O diagnóstico excessivo (ou seja, a pessoa ser considerada doente quando não tem um transtorno) é um dos principais temores que rondam a nova classificação da OMS. Muitas vezes, pais preocupados podem não conseguir diferir um grande interesse do filho por um jogo do vício e buscar tratamento para a pessoa —gerando um estresse que pode afetar a saúde psicológica e a relação familiar.
Especialistas também acreditam que "transformar" o vício em games em doença vai servir de combustível para um aumento do estereótipo sobre a comunidade. Há décadas gamers já são vistos com desconfiança e, volta e meia, jogos são acusados de ter a capacidade de tornar os jogadores mais violentos —algo que já foi mais de uma vez rebatido. Agora, os detratores dos jogos ganharam um argumento extra.

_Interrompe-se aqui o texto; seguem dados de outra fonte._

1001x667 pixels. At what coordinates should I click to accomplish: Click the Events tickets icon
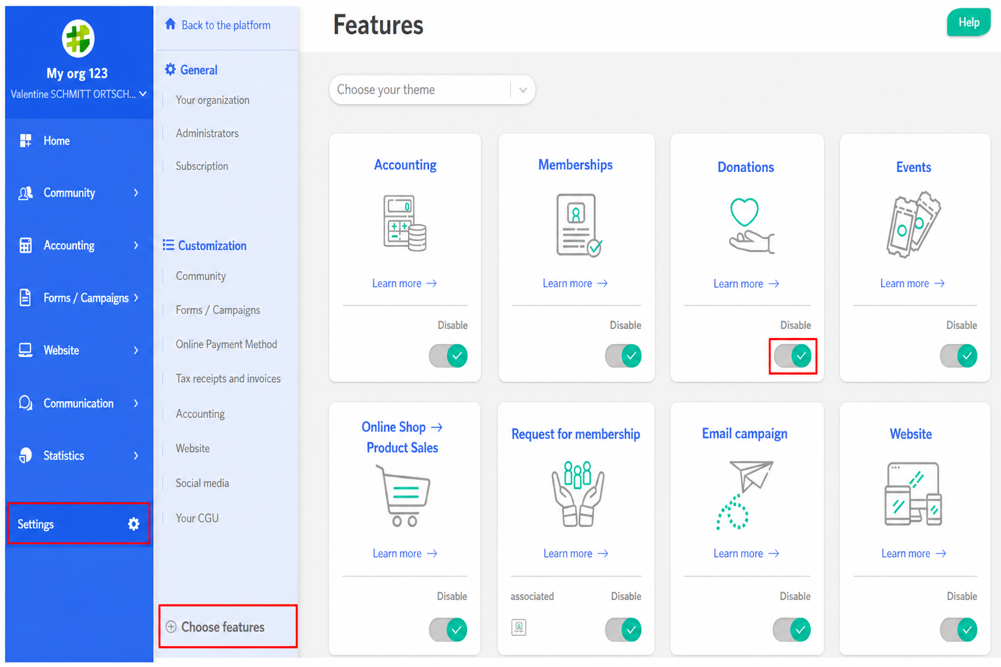pyautogui.click(x=914, y=225)

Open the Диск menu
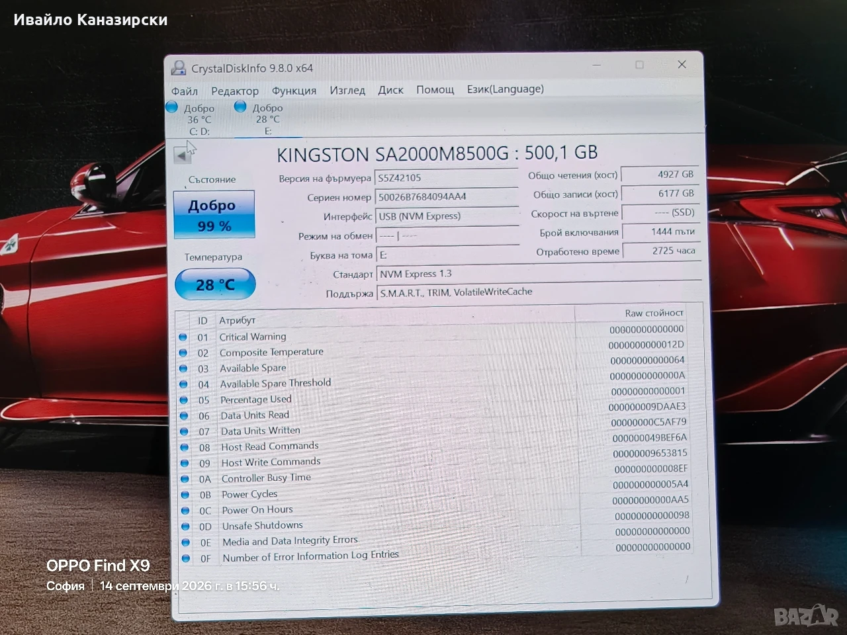(x=390, y=90)

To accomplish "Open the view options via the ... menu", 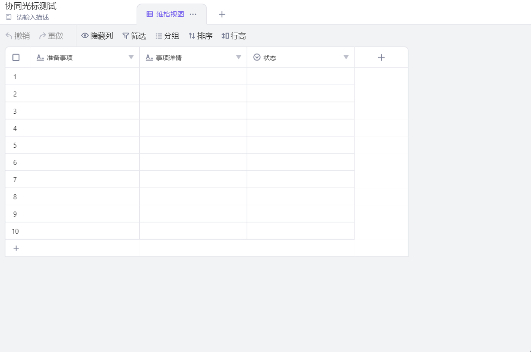I will (193, 14).
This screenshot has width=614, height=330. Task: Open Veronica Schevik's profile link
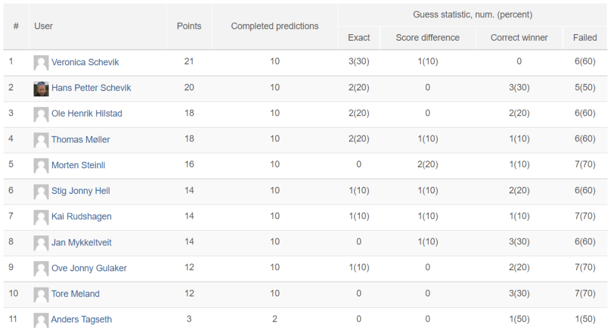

"O estereótipo do gamer viciado povoa o imaginário de moralistas que não compreendem os jogos eletrônicos. Games muitas vezes são considerados uma perda de tempo que afeta o 'jogador' —porque afasta a pessoa da 'vida real'— ou algo prejudicial para terceiros, pois gamers se tornam violentos. Olha a carga em cima dessa expressão artística. Essa classificação é a primeira vitória significativa que rivais históricos dos games conquistaram", opina Salah Khaled Jr, doutor em ciências criminais, jurista e criminologista, autor do livro 'Videogame e Violência - Cruzadas Morais Contra Os Jogos Eletrônicos No Brasil e No Mundo'.
Além disso, a classificação pode tirar o foco de efeitos positivos de jogos: é um mercado que movimenta milhões, sem falar que muitos games são usados na educação, no combate ao sedentarismo (games de dança, por exemplo) e até no tratamento e diagnóstico de doenças como Alzheimer). Claro que toda tecnologia deve ter seus efeitos adversos combatidos, mas seus benefícios não podem ser deixados de lado.
Jogos pode ser proibidos?
Outro ponto polêmico da nova norma é como ela pode ser usada. Carlos Affonso, diretor do Instituto de Tecnologia e Sociedade (ITS Rio) e professor da Faculdade de Direito da UERJ (Universidade Estadual do Rio de Janeiro), alerta que a regulamentação não cria uma jurisprudência ou uma nova legislação contra jogos, mas pode sim ser usada como argumento para censurar conteúdos.
"Minha preocupação é como isso pode ser abusado. Depende como juízes e legisladores ao redor do mundo vão ver. Pode servir como argumento para criar formas de restrição de acesso a jogos que venham a ser atrativos especialmente para os mais jovens", opina.
O risco de tornar vicio em jogos uma doença é criar um pânico moral para regulação com menos critérios de jogos que se tornem popular e atrativos
Carlos Affonso, professor de direto da UERJ
A estratégia de censurar games, por exemplo, não é inédita. No Brasil mesmo, alguns títulos chegaram a ter as vendas proibidas em algum período por serem considerados muito violentos.